#### Exercise task a:
Lay out the part of the records that opens with the line containing "Enable Use only Kerberos DES encryption" and closes with the line containing "I will pos(201,51)." as a Markdown table. Use a Row column for the row number and a Line column for the line, and omit blank lines.

Your Legacy, Your Choice

April 3, 2016

So
here we are, April.  For those who have
been a part of the Cornerstone family for more than a year then you know what
April means. 
For
those of you who have been with us for less than a year you might think that
April is simply the month that falls between March and May.  And while that is true, at Cornerstone April
has been traditionally, at least since 2002, the month that Denn talks about
money.
And
you might think that is a bit strange, so let me give you some history and
background as to why that occurs.
First
of all, it occurs in April because this is the end of the church year for
Wesleyan Churches.  Why April?  I have no idea, but it is what it is.
Prior
to 2002 Cornerstone handled our budget and finances like most churches do.  Before the new church year, the local board
would sit down and draw up a budget for the new year.  But there was really very little rationale
for the budget.  The best that we would
hope for was we’d take last year’s budget and say “We hope to grow this year,
so let’s increase the budget by 10%” But that very seldom took into account if
we had made the budget the previous year or not.
It’s
like writing a personal budget without taking into account your income.  Assuming the money will just appear.  The problem in churches is when the money
doesn’t just appear then the pastor is instructed to preach on money. And
because the pastor only preaches on money when there is a problem it comes
across as scolding or nagging.  And most
people learn from childhood to mentally turn down the volume of nagging and
scolding. 
So
in 2002, the leadership at Cornerstone decided that instead of having the
pastor preach on money when things are tight, and then it comes off as
desperation, we would take the month of April, each year, to teach the theology
of giving, how we make our money and how we use our money.  
First
we called it Stewardship Emphasis month but some where along the line it became
know as simply “Money Month” 
And then on the last Sunday of
April, step up cards will be distributed to folks who call Cornerstone their
church home to respond and provide an estimate of what they believe they will
be able to give in the upcoming year.  In
affect you get to have a say in the budget and say “This is the type of church
I would like to have this year.”
And then we take the cards, add
them up and that becomes our budget for the year.  Not a nickel more.  And to stress the reality of that concept,
the first time we did that at Cornerstone I lost a third of my salary and had to
take outside employment for the next couple of years.

#### Extracted information:
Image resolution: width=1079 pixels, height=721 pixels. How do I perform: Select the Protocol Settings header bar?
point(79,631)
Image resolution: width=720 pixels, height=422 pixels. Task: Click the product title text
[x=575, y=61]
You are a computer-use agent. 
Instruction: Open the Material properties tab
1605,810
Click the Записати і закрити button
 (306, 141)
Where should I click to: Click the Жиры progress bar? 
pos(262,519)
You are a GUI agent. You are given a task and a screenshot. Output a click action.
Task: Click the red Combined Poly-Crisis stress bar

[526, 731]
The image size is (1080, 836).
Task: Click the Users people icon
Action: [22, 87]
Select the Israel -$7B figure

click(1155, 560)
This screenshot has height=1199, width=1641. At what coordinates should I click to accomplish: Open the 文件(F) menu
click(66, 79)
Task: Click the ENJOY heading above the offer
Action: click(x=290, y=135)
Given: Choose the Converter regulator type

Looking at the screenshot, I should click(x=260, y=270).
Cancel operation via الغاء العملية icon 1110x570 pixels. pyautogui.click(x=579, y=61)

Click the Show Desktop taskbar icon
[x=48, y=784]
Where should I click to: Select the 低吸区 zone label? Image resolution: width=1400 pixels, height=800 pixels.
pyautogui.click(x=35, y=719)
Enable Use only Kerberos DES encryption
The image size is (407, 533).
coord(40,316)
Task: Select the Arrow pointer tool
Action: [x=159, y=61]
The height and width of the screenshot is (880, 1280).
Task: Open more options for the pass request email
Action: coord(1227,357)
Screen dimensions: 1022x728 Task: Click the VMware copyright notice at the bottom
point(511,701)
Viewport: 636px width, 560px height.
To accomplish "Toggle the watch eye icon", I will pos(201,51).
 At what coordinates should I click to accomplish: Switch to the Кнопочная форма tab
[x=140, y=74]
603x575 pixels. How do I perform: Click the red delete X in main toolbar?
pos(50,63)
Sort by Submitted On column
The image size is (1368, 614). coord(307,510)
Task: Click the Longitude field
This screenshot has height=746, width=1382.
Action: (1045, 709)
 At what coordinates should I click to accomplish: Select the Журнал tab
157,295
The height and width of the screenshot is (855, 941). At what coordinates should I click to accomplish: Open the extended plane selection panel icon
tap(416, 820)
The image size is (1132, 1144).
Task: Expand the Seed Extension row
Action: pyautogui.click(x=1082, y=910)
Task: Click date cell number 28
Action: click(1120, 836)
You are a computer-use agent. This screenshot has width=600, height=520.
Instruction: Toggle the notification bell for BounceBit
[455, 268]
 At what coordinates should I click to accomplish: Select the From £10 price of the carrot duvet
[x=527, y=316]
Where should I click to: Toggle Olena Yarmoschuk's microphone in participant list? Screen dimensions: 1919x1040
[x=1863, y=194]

#### Exercise task b:
In the text about Cornerstone's Money Month, rewrite the paragraph beginning "Prior to 2002 Cornerstone handled our budget" more briefly while keeping its main facts.

#### Reply a:
| Row | Line |
|---|---|
| 1 | Enable Use only Kerberos DES encryption |
| 2 | The image size is (407, 533). |
| 3 | coord(40,316) |
| 4 | Task: Select the Arrow pointer tool |
| 5 | Action: [x=159, y=61] |
| 6 | The height and width of the screenshot is (880, 1280). |
| 7 | Task: Open more options for the pass request email |
| 8 | Action: coord(1227,357) |
| 9 | Screen dimensions: 1022x728 Task: Click the VMware copyright notice at the bottom |
| 10 | point(511,701) |
| 11 | Viewport: 636px width, 560px height. |
| 12 | To accomplish "Toggle the watch eye icon", I will pos(201,51). |

#### Reply b:
Before 2002, Cornerstone budgeted as most churches do. Ahead of each new church year, the local board drew up a budget with little rationale behind it. At best, the board took the previous year's budget and raised it by 10% in hope of growth, seldom considering whether the previous year's budget had been met.